Brazil has become the latest nation to embrace floating solar power technology, with the announcement of a massive 350MW project at the Balbina hydroelectric plant in the Amazon.
According to reports, Brazil’s energy minister Eduardo Braga said late last week that the government planned to begin a series of pilot tests of solar power generation on hydroelectric dams within four months.
Electricity generated by the first 350MW “pilot” plant is expected to cost between approximately $A90 and $101 per megawatt hour.
As Energy Matters notes, Brazil has a good track record on renewables, with a mostly hydro-powered supply accounting for more than 85 per cent of the domestically produced electricity used in the nation by 2009.

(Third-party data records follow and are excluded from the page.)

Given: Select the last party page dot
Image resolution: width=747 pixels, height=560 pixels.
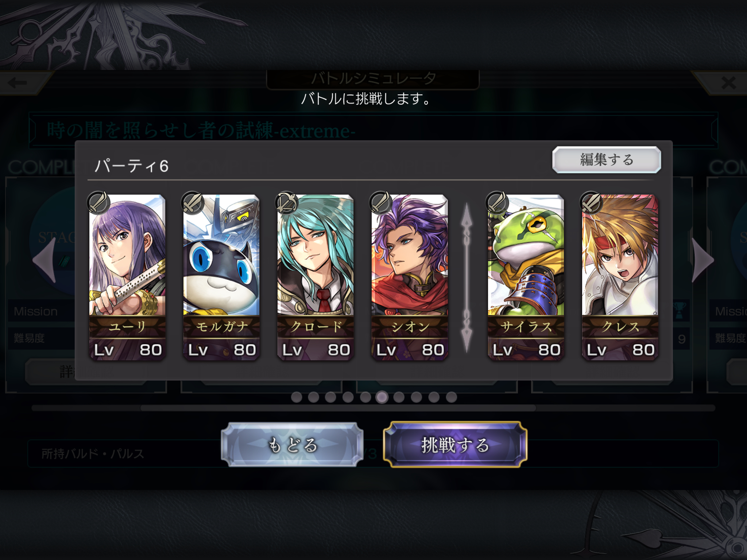Looking at the screenshot, I should point(451,397).
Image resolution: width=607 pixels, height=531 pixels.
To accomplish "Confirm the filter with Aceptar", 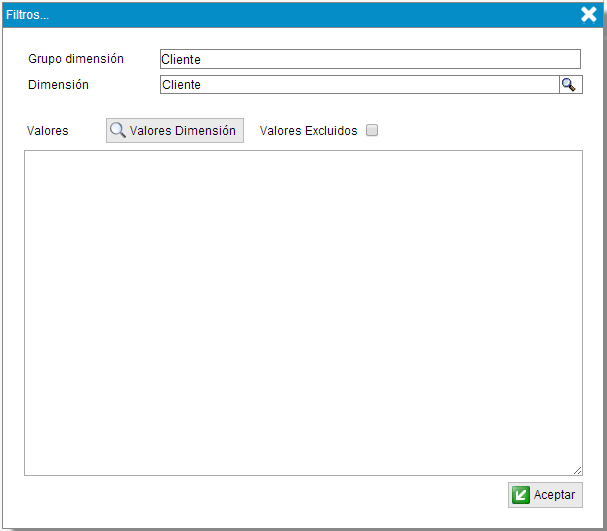I will click(545, 495).
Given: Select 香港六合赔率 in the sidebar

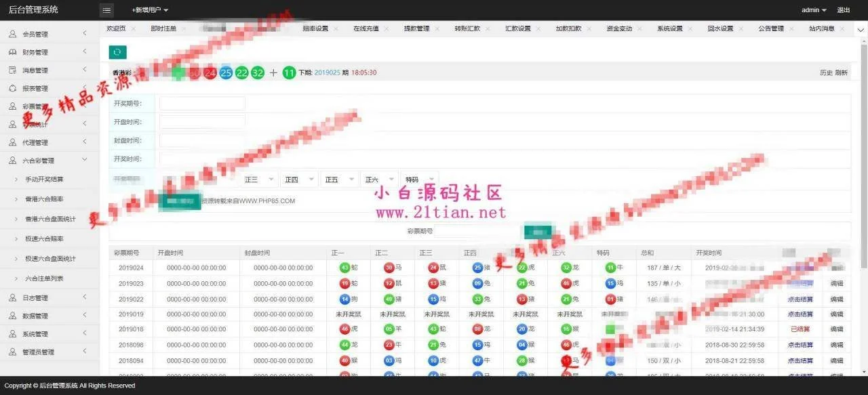Looking at the screenshot, I should click(x=45, y=199).
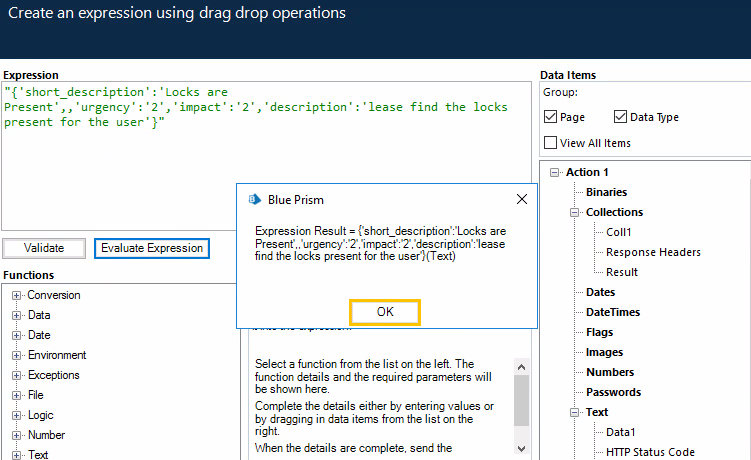
Task: Enable the View All Items checkbox
Action: [x=551, y=143]
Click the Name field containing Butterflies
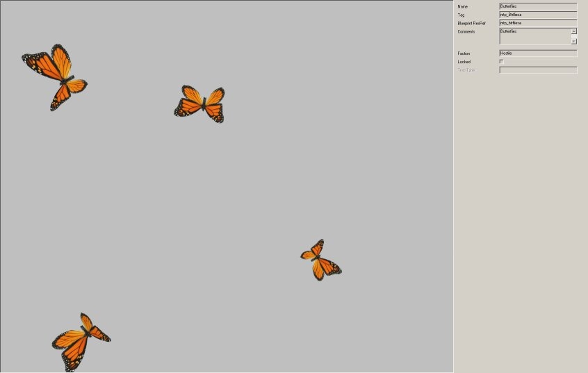This screenshot has height=373, width=588. coord(538,6)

The country’s 250MW Balbina hydroelectric plant has, however, courted controversy, amid claims the methane released from the massive reservoir make it more greenhouse-gas intensive than most coal plants.
But the floating solar could help address this and other problems, as it has been shown to reduce water evaporation and restrict the growth of methane-producing algae. The water also helps to keep the solar panels cool, boosting their conversion efficiency.
Australia has also recently announced its first floating solar project, with construction set to begin on a PV array that will cover up to 90 per cent of the surface area of a wastewater treatment facility – and power it – in Jamestown, South Australia.